ORGANISATION POUR L’HARMONISATION EN AFRIQUE DU DROIT DES AFFAIRES (OHADA)
COUR COMMUNE DE JUSTICE ET D’ARBITRAGE (CCJA)
Troisième chambre
Audience Publique du 29 décembre 2016
Pourvoi : n° 207/2014/PC du 01/12/2014
Affaire : Pascal KIPRET
(Conseil : SCPA DIOP-DIALLO, avocats à la Cour)
contre
Héritiers feu Moussa Badoulaye TRAORE
(Conseil : Maître Mohamed Ali BATHILY, avocat à la Cour)
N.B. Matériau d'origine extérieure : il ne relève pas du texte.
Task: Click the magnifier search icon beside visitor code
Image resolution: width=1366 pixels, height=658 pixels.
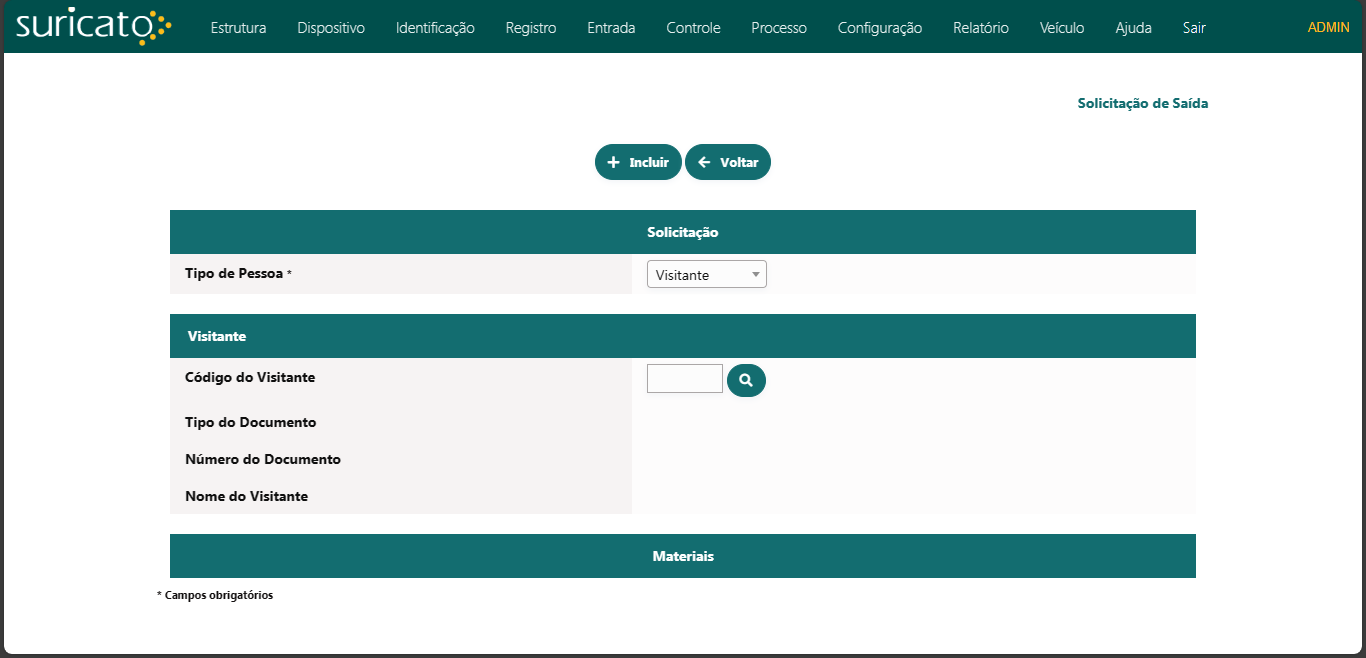Action: click(x=746, y=380)
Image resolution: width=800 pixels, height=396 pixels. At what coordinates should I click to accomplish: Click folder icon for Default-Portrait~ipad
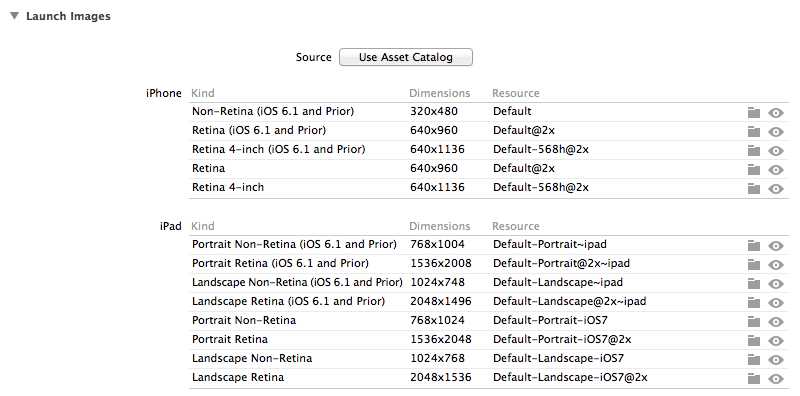(754, 245)
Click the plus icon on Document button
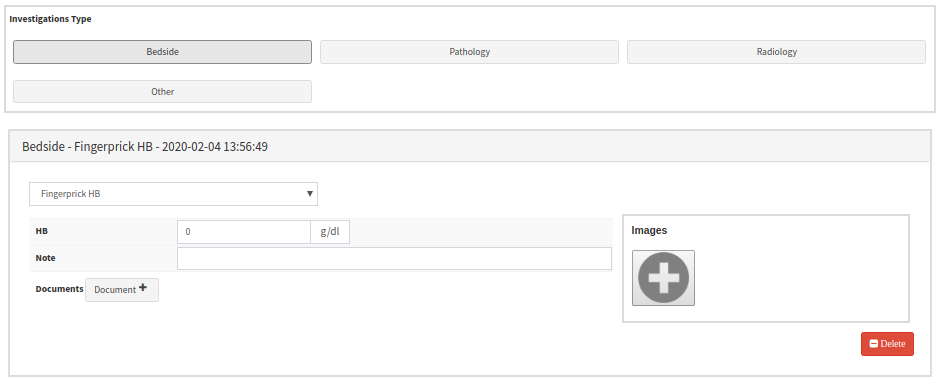 (143, 288)
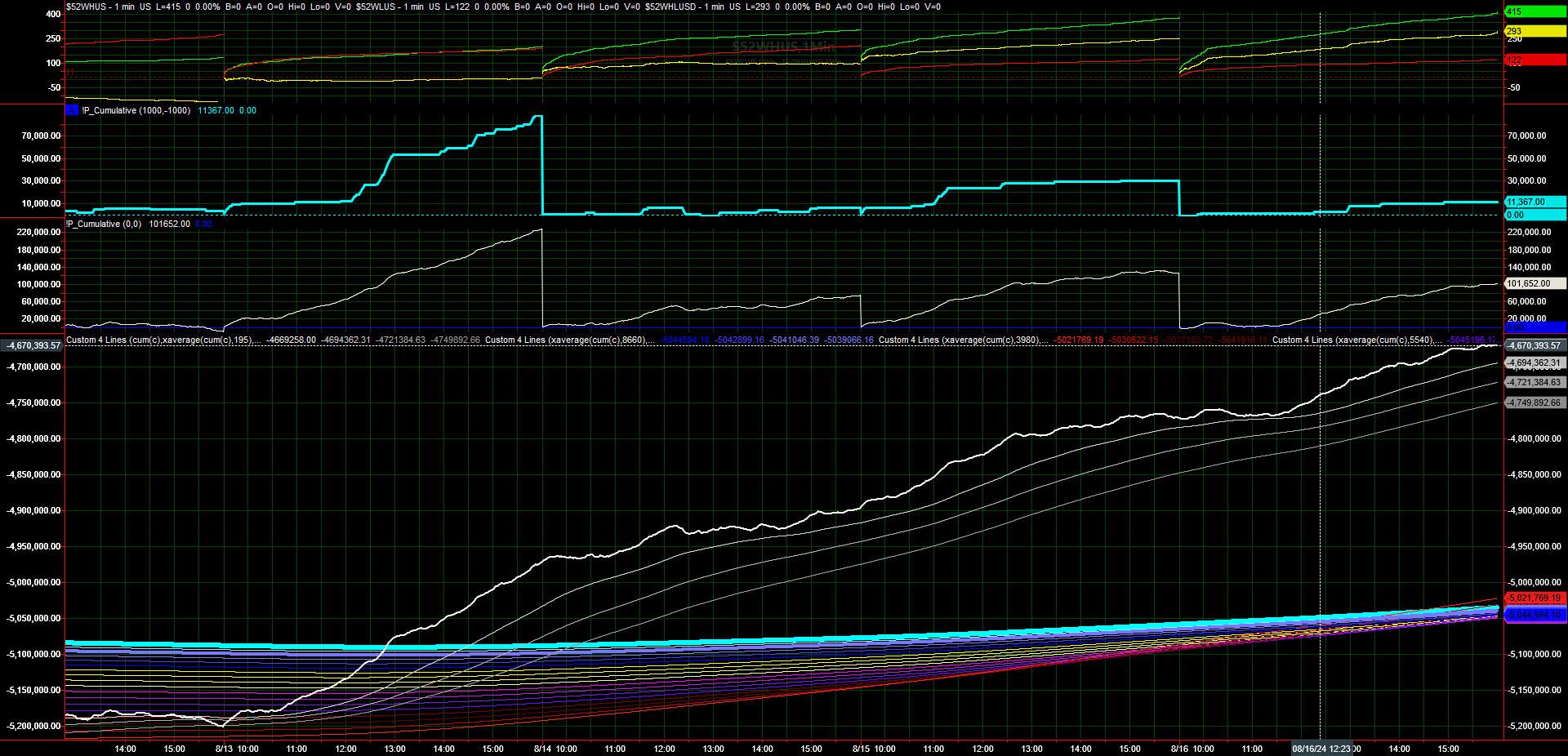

ARRET N°200/2016 du 29 décembre 2016
La Cour Commune de Justice et d’Arbitrage (CCJA) de l’Organisation pour l’harmonisation en Afrique du Droit des Affaires (OHADA), Troisième chambre, a rendu l’Arrêt suivant en son audience publique du 29 décembre 2016 où étaient présents :
Madame Flora DALMEIDA MELE, Présidente
Messieurs Victoriano OBIANG ABOGO, Juge, rapporteur
Idrissa YAYE, Juge
Birika Jean Claude BONZI, Juge
Fodé KANTE, Juge
et Maître Alfred Koessy BADO, Greffier,
Sur le renvoi en application de l’article 15 du Traité relatif à l’harmonisation du droit des affaires en Afrique devant la Cour de céans de l’affaire Pascal KIPRET contre des Héritiers de feu Moussa Badoulaye TRAORE, par Arrêt n°15 du 16 avril 2013 de la Cour suprême du Mali, saisie d’un pourvoi formé par Pascal KIPRET, Directeur General de la société Grafic Mural SA, ayant pour conseil la SCPA DIOP-DIALLO, Avocats à la cour, dont l’étude est sise à Bamako, immeuble Assurances LAFIA, ACI 2000 Hamdallay BP 1823, dans la cause l’opposant aux Héritiers de feu Moussa Badoulaye TRAORE, ayant pour conseil Maître Mohamed Ali BATHILY, Avocat à la Cour, Cabinet SEYE ACI 2000 Hamdallaye Cité villa ACI n°12 BP605 Bamako-Mali, renvoi enregistré au greffe de la Cour de céans sous le n°207/2014/PC du 1er décembre 2014,en cassation de l’Arrêt n°82 du 18 novembre 2009 rendu par la Cour d’appel de Bamako, et dont le dispositif est le suivant :
« Statuant publiquement, contradictoirement, en matière commerciale et en dernier ressort ;
En la forme : Reçoit l’appel interjeté.
Au fond : Confirme le jugement entrepris en toutes ses dispositions.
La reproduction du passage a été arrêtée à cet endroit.